Hello. I've enjoyed reading BYC forum postings for about a year now, but have never taken the time to introduce myself. I live in Northeast Ohio with my husband, 2 dogs, 1 cat, 3 goats, 2 pet starlings, geese, call ducks, chickens and the little green parrots that started it all. We have a six-acre "mini-farm" that still needs a lot of work, but it's functional.
Actually, it was a crow that started my fascination with birds. My husband had a pet crow when I met him. It couldn't fly, but it lived free in the tall pines around his house. He never missed a day caring for and feeding that crow over the six years of its short life. She (and we're pretty sure it was a female since it much preferred male humans to female) would hop from limb to limb in that tree, allow my husband to handle it, and even come into the kitchen for scrambled eggs. One day she joined us for breakfast, and I actually heard her say "hello" I couldn't believe it! I've since learned how well crows can mimic human voice.

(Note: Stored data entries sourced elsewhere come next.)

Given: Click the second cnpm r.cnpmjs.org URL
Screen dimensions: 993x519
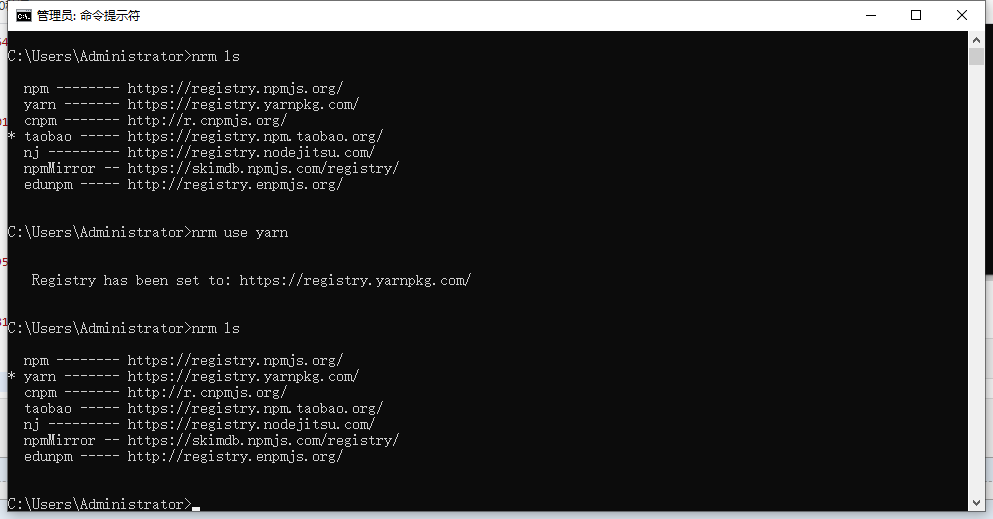Looking at the screenshot, I should coord(207,392).
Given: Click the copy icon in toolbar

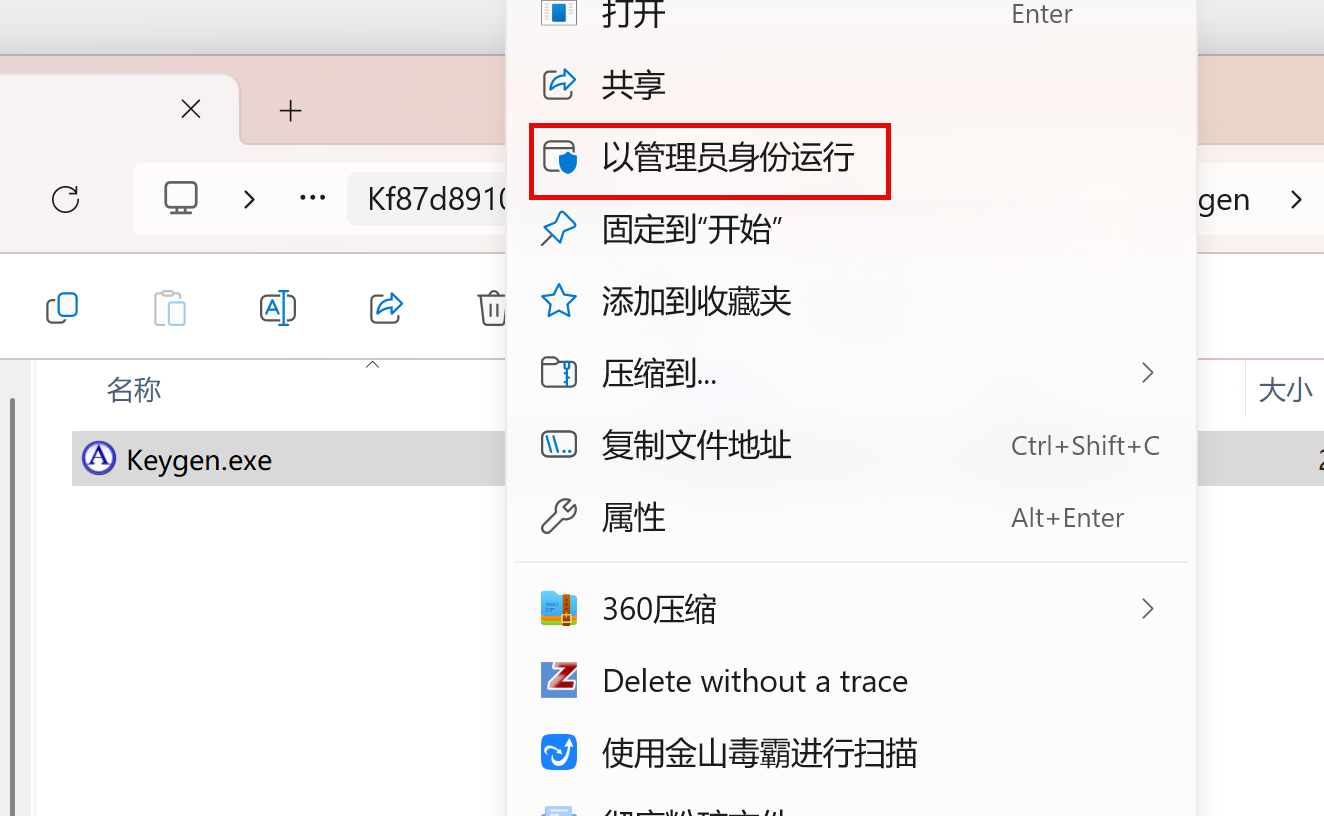Looking at the screenshot, I should point(62,308).
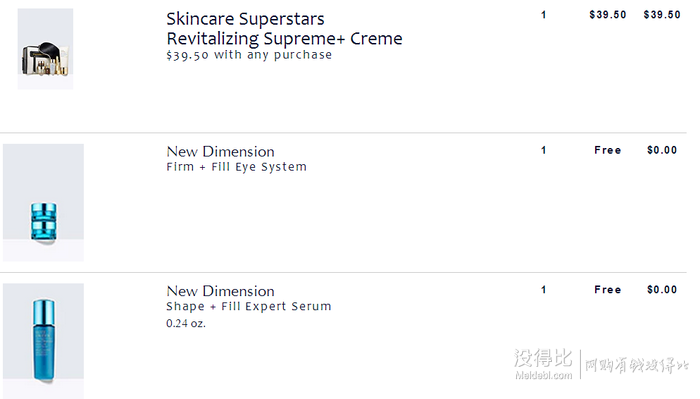The width and height of the screenshot is (700, 399).
Task: Click the 0.24 oz. size label
Action: pos(186,323)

An owl took her life one Easter morning, but she made a huge impression on me in the short time I knew her. I fell in love with birds. Soon after, we were given two little green Quaker parrots. The owners grew tired of them. They had hoped they would breed, but lost patience when they didn't. Well, they did for us, and that led to more Quakers. The babies are adorable, and I learned to hand feed them, but I also learned how hard it is for me to part with them, so I decided breeding and selling Quakers was not for me. I did acquire a used travel trailer that I converted to an aviary so that my family of 7 Quakers and one adopted blue-crowned conure could have the company of each other and nice large cages.
Then I came across two baby starlings that I hand-fed and raised. I learned that they are one of only two wild birds that you can keep legally since they are non-native. I also learned that they can talk, too, and that there's a whole group of people who raise them as pets (Check them out on You Tube - they're amazing!) So they live with my parrots and get along fine. They don't speak human words since they have each other to talk to, but they are so much fun to listen to and watch. They're clowns!
Next we learned about an elderly neighbor that raised and sold Pilgrim geese for years. I learned that Pilgrim geese were becoming scarce, and that led to my interest in heritage breeds of birds and animals. We purchased a male and female gosling from this person, and that started our love affair with geese and other domestic birds. Now I raise geese, call ducks, and Ameraucana bantam chickens. It's still a hobby, but I hope to begin selling offspring if I can figure out how to find buyers who will take good care of them.
Thanks to the Internet I've learned so much and found sites like BYC which help make it possible for me to do this, although there are farmers in my family, I'm not really a farmer myself (Yet!). I acquired a cheap styrofoam incubator a couple of years ago, and have now successfully hatched chickens, ducks, geese, pheasants and bobwhite quail. I've broken all the rules about incubation with this little incubator and my inconsistent schedule (due to having to go to two jobs to make a living), and lack of a real barn. The instructions say not to mix different kinds of eggs, like chickens with ducks, not to let the temperature and humidity fluctuate too much, not to help a bird out of its egg, and that it won't work for goose eggs. I'm attaching a few photos of this month's hatchlings which broke every one of those rules.
So now my goal is to keep turning our property into a real mini-farm, focus on raising heritage breeds of poultry on a very small scale, learn how to turn all this poultry and goat manure into good compost, and hopefully retire from my "real jobs" in a few years so that I can do this full-time. Oh - and re-build my 200-yr-old dismantled log cabin on the property. I'm already in my late 50's, so I feel a little pressure to get the hard parts of this done before I get too old, but I also hope to be able to live and work on my little farm well into old age.